# What you will do
Exclude pictures; retype the lines below from the line containing "Task: Uncheck Exclude moving parts" through the end of the records, both ends kept.

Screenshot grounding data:
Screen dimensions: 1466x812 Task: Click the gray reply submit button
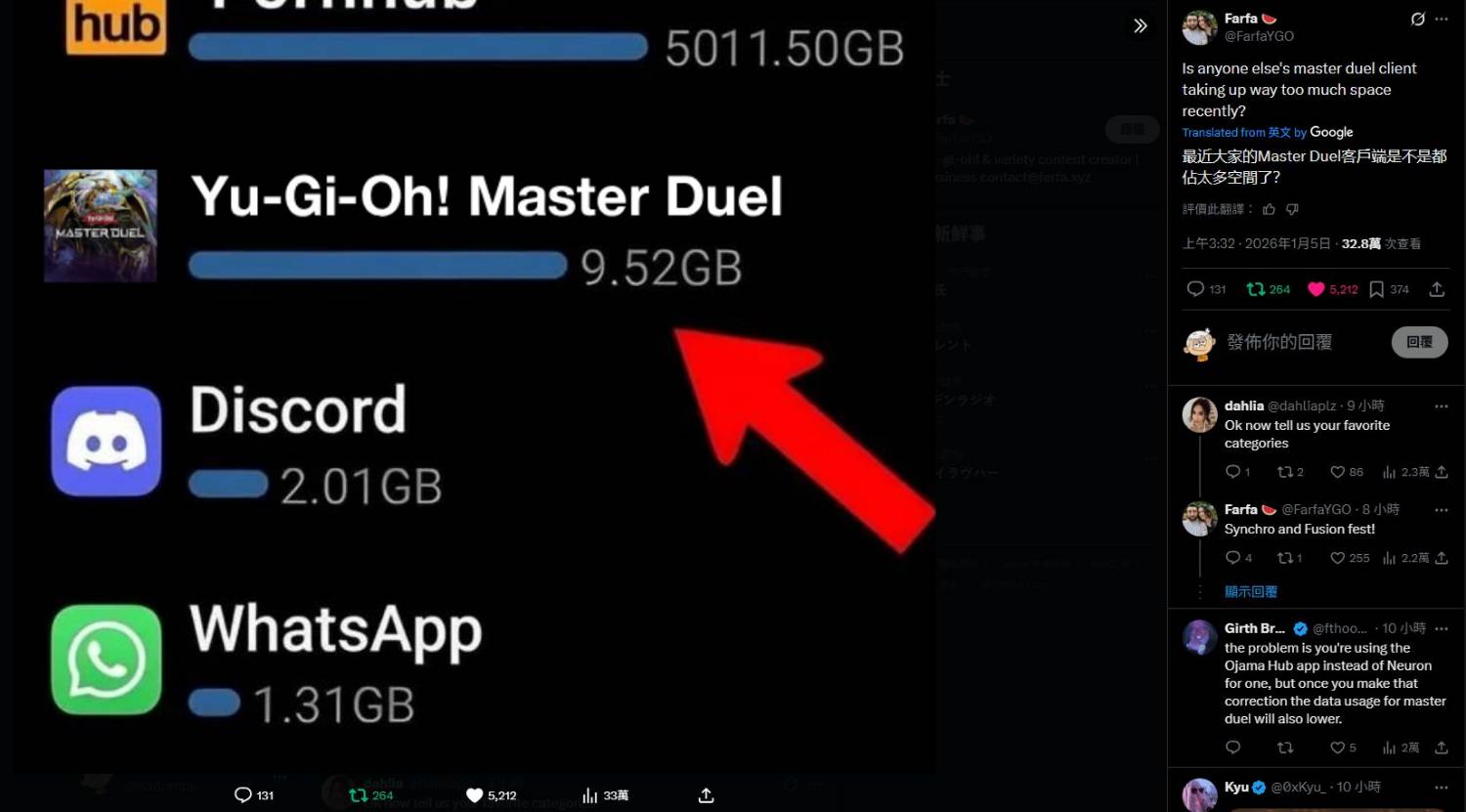coord(1419,342)

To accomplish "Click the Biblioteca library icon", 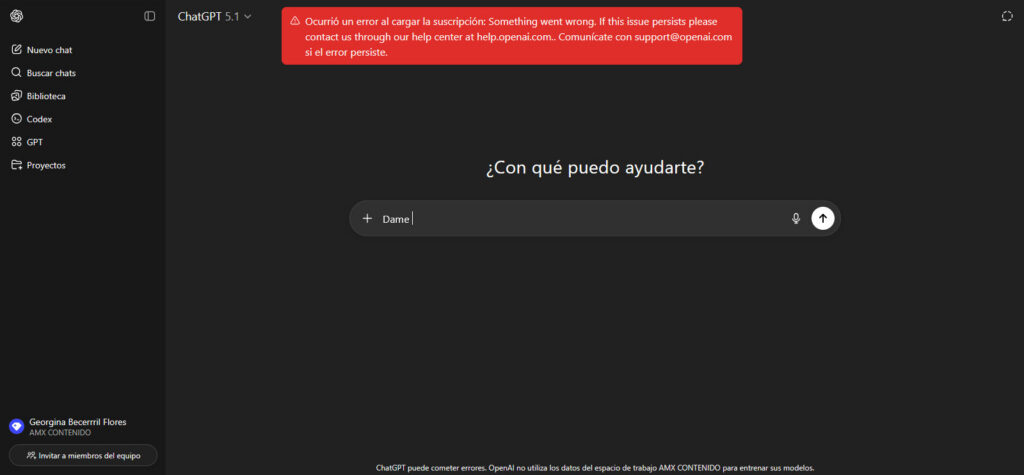I will click(16, 96).
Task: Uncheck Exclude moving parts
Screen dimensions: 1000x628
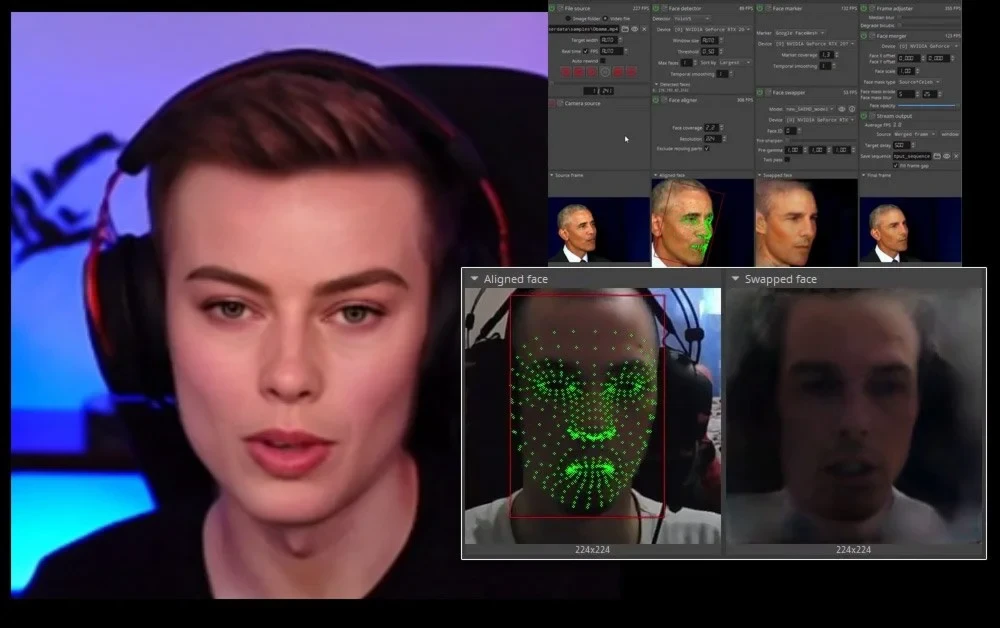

# Completed task
Task: Uncheck Exclude moving parts
Screen dimensions: 1000x628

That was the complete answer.